Uma das barreiras para se identificar tais problemáticas é a falta de transparência do Judiciário, uma das últimas instituições a se abrir para a participação social no contexto da Constituição de 1988[1]. Porém, é inevitável que casos que escancaram os déficits democráticos do Judiciário emerjam para o conhecimento público e estimulem o debate.
O último caso que ganhou notoriedade foi o do juiz Roberto Luiz Corcioli Filho, afastado da vara criminal à qual fora designado por suas decisões privilegiarem a garantia constitucional de liberdade ao invés de estarem alinhadas à cultura encarceradora do Tribunal de Justiça do Estado de São Paulo. Rompendo o silêncio típico da carreira, o magistrado acessou o Conselho Nacional de Justiça[2] para que este se manifestasse sobre seu caso e sobre a política de designações de juízes auxiliares no estado, uma vez que o presidente da corte paulista pode escolher e movimentar livremente juízes em varas sensíveis, como as que tratam de matéria criminal e tributária.
A questão está agora no Supremo Tribunal Federal[3], depois do CNJ ter acatado na totalidade o pleito do magistrado e determinado ao tribunal paulista que adotasse critérios objetivos, impessoais e predeterminados de designação de juízes. E ainda há outros casos que demonstram o desejo da cúpula dos tribunais em decidir e movimentar com discricionariedade máxima os juízes em áreas estratégicas[4].
Tais elementos evidenciam que a maneira de um tribunal estruturar-se pode influenciar na própria prestação jurisdicional e consequente resposta do Estado às questões sociais. O juiz que desagradar a cúpula dos tribunais poderá ser prontamente afastado de suas funções, submetendo aqueles que desejam trabalhar em áreas específicas a um controle ideológico de suas decisões.
Em matéria criminal, é flagrante a interferência na independência funcional de juízes que buscam romper posicionamentos alinhados ao chamado direito penal do inimigo[5] e a sociedade deve estar atenta e compreender a gravidade da questão, na medida em que a independência judicial é sua própria garantia de exercício de direitos. Ainda que haja um déficit representativo e participativo de controle externo do Judiciário, o déficit democrático interno também deve ser visto como um feixe do debate sobre a democratização do sistema de justiça.
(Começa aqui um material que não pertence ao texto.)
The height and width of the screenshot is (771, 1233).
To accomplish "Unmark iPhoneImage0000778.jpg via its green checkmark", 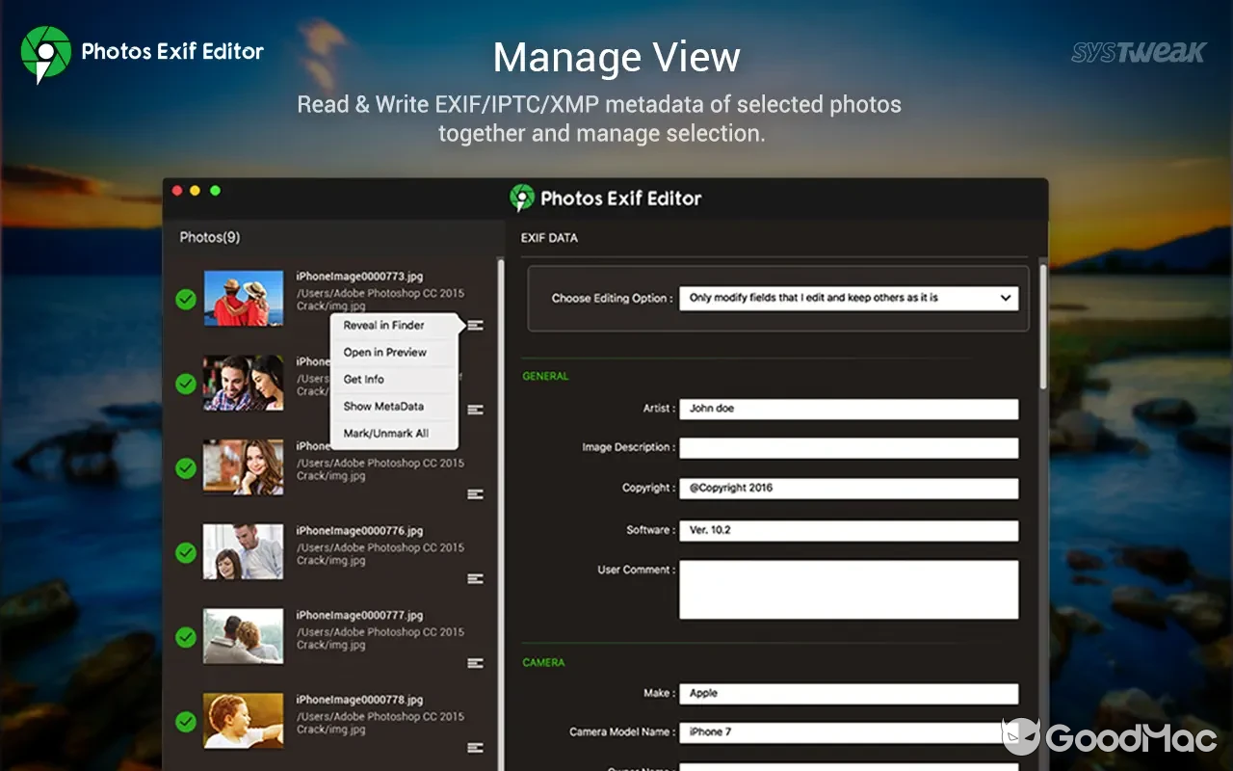I will coord(185,721).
Vale notar que o problema não é exclusivo do contexto brasileiro. No Paraguai, por exemplo, um juiz foi destituído após absolver 14 pessoas em um processo criminal[6]; em Honduras, quatro magistrados da Suprema Corte de Justiça foram destituídos por dar provimento a um recurso contra a Lei de Depuração da Polícia[7]; no Uruguai, uma juíza foi afastada de seus casos depois de ter condenado um ex-presidente do país por sua participação no golpe de Estado de 1973[8].
Na atual conjuntura, aquele que for visto como uma ameaça a essa cultura encontrará muita resistência daqueles que se utilizam do desenho institucional do Judiciário para exercer seu poder de influência. Por isso, quem espera do Judiciário uma atuação independente e alinhada com os princípios constitucionais e internacionais de direitos humanos deve ficar atento e incidir no debate sobre sua estrutura e organização. Essa pode ser mais uma das saídas possíveis para se varrer o pó do punitivismo seletivo que insiste em se manter dentro dos tribunais e que criminaliza aqueles que sofrem com a injustiça social.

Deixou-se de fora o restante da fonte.